Comme chacun sait, l’enfer est pavé de bonnes intentions. En croyant sauver l’aligoté il y a plus d’un demi-siècle par un mariage de raison avec la crème de cassis, le chanoine Kir, député de Dijon, l’a condamné à une image de petit vin imbuvable tout seul. Au regard des rendements pratiqués à une époque plus productiviste qu’aujourd’hui, il n’avait pas complètement tort non plus. A plus de 100 hl/ha, l’aligoté développe une acidité indéniable et pour le moins violente au palais. Mais les temps ont changé et « à 50-70 hl/ha, récolté à maturité, ce cépage peut faire de bons vins frais et gourmands » affirme Sylvain Martinand, l’œnologue des caves de Bailly-Lapierre. D’où le regain d’intérêt ces dernières années pour ce croisement de gouais blanc et de pinot noir, lointain cousin du chardonnay qui l’a remplacé après le phylloxera.

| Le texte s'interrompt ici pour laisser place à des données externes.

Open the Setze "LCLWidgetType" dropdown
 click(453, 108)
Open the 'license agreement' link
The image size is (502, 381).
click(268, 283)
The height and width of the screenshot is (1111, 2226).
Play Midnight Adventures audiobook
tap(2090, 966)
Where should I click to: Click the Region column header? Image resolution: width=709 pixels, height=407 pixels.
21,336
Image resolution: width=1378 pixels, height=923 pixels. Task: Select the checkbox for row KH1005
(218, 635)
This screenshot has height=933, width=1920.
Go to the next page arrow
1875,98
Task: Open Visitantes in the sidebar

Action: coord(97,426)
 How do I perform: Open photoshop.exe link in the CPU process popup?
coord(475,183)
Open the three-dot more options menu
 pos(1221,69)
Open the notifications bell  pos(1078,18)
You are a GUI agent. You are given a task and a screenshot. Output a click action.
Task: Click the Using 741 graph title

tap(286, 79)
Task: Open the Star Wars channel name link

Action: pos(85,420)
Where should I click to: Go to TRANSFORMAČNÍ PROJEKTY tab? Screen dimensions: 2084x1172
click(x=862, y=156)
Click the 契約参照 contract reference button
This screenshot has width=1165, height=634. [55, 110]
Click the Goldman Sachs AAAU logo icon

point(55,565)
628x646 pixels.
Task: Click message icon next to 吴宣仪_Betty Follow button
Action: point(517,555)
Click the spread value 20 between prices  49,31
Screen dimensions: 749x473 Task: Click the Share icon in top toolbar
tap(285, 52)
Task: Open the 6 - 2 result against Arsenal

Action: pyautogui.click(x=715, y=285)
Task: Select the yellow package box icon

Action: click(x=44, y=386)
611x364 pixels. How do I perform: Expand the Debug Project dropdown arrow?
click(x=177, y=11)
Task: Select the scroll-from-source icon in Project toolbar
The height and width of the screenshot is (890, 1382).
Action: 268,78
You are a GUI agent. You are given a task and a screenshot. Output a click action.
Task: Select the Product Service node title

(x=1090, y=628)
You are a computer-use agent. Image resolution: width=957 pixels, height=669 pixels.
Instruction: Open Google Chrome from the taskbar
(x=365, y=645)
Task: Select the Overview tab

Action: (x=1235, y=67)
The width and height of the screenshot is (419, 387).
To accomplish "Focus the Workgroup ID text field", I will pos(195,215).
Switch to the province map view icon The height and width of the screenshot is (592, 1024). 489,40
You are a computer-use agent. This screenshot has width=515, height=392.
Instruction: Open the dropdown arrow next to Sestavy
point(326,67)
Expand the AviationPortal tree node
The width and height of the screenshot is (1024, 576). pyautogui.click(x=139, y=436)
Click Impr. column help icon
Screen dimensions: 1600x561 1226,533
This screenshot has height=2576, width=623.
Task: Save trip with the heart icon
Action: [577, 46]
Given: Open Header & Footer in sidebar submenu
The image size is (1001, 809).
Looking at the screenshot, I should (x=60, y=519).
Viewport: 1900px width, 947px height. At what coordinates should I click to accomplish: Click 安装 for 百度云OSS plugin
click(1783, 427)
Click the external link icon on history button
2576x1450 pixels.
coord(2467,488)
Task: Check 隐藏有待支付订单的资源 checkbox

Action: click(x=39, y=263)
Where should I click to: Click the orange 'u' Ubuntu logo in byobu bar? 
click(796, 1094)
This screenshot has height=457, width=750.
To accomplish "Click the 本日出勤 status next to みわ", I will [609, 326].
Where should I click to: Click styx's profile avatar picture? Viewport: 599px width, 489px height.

La reconnaissance par le Bouzeron

Sur 2000 ha plantés en France, 1800 sont en Bourgogne où il représente 7% de l’encépagement. Il est d’ailleurs présent dans la région depuis le 17e siècle. On l’appelait le griset blanc ou le beaunois à Beaune, le giboulot blanc dans le Châlonnais, le troyen blanc dans l’Aube… Et il portait autrefois le nom du village de production.

L’aligoté, qui peut être produit dans toute la Bourgogne (environ 14 millions de bouteilles par an), ne se retrouve désormais que dans quelques appellations bourguignonnes : le Bourgogne-Aligoté bien sûr, les jeunes Coteaux bourguignons, le Crémant de Bourgogne (où il a été de plus en plus remplacé par le chardonnay) et l’AOC Village Bouzeron qui a incontestablement redoré le blason de ce cépage mal aimé. L’appellation, née en 1997 et exclusivement à base d’aligoté, a été portée par un certain Aubert de Villaine, co-gérant de la Romanée Conti mais également propriétaire depuis 1971 d’un domaine dans l’appellation. Il existe même un premier cru uniquement élaboré à base d’aligoté, le Morey Saint Denis Clos des Monts Luisants de Laurent Ponsot.

Un formidable rapport qualité/prix

« C’est surtout un vin de plaisir, vif et peu alcoolisé, à boire légèrement rafraîchi l’été et surtout d’un formidable qualité/prix » (en moyenne entre 5 et 10 €), précise Véronique Drouhin de la maison éponyme. L´aligoté, plus incisif dans l’Yonne, plus solaire dans le Mâconnais, en général élevé en cuves mais parfois en fûts de chêne (chez Jadot, Boisset..), développe des arômes de fleurs blanches et de fruits à chair blanche, de citron, tilleul et acacia, souvent sur des notes salines et iodées.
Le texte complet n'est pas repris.